To be fair to Keynes, he wasn’t a subscriber to the lump of labour fallacy. Rather, he described technological unemployment as a temporary phenomenon — a phase of maladjustment caused by “the discovery of means of economising the use of labour outrunning the pace at which we can find new uses for labour.”
So far, history has shown that we’re pretty good at finding new uses. The first industrial revolution for example, did not eliminate the need for human workers. On the contrary, they created employment opportunities sufficient to soak up the 20th Century’s population explosion. In the 1920s, passenger cars displaced equestrian travel, but it gave rise to the roadside motel and fast food restaurants need to serve the motoring public. The diffusion of ATMs lowered banks’ operating costs and freed up clerks to provide more complex services to customers — resulting in an increase in employment in the banking sector. Drones may disrupt the transport and delivery sector, but someone will have to install and service all the drone nests needed to accommodate them.
Keynes’ essay on the Economic Possibilities for our Grandchildren gets most of its notoriety for the following:
“…we shall endeavour to spread the bread thin on the butter-to make what work there is still to be done to be as widely shared as possible. Three-hour shifts or a fifteen-hour work week may put off the problem for a great while.”
At first glance this reads like one of those “I think there is a world market for about five computers” type comments, but when you look at the numbers, it’s not too far off the mark.
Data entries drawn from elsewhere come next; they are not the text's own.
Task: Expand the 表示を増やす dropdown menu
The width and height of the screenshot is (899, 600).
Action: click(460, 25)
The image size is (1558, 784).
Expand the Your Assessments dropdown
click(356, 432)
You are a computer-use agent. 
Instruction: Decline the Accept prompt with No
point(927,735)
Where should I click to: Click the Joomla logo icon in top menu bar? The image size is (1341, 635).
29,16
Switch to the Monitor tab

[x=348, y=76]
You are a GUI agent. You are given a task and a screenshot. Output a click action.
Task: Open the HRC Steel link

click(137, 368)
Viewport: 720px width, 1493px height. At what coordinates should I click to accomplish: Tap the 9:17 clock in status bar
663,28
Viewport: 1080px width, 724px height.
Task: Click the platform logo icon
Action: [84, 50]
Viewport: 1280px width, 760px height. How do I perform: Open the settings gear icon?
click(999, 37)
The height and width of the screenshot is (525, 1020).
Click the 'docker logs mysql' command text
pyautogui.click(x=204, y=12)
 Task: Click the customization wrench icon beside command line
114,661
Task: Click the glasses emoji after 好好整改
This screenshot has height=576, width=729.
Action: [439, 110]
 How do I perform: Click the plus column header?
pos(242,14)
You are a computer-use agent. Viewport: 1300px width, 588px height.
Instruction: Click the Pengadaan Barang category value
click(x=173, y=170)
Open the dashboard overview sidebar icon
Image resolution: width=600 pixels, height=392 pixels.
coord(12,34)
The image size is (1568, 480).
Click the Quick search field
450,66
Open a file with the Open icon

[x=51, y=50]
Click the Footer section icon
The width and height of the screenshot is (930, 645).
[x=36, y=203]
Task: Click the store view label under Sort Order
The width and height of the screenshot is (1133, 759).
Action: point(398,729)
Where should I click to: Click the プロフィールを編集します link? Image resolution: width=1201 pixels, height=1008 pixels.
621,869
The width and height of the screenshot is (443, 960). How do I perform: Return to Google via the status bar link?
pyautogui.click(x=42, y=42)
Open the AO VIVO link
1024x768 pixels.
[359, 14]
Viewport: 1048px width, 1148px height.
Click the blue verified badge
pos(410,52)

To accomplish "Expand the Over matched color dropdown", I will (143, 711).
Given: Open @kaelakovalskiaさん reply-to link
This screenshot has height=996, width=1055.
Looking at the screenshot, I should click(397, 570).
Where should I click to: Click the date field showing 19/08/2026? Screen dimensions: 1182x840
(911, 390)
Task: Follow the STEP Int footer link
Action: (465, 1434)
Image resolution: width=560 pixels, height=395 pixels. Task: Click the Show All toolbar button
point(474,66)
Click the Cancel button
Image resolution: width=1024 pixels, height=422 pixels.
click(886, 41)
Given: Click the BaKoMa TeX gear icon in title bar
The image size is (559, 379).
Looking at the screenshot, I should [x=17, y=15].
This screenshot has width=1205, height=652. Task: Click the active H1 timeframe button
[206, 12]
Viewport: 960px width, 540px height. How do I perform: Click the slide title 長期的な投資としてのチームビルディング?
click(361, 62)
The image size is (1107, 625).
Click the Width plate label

Compared to life at the turn of the 20th Century, things in 2017 are pretty great. Today, 62 per cent of people have a job, a third of which are employed only part time. Nine out of 10 persons aged 65+ are out of the labour force. 20 per cent of adults are studying. Plus we have generous annual and personal leave allowances. When you average it all out, the average Australian is working only slightly more than what Keynes promised — 20 hours a week, 4 hours a day (total hours worked / persons aged 15+, 5 day work week) — and from this, we’re able to generate incomes of about $60,000 per person. Not bad.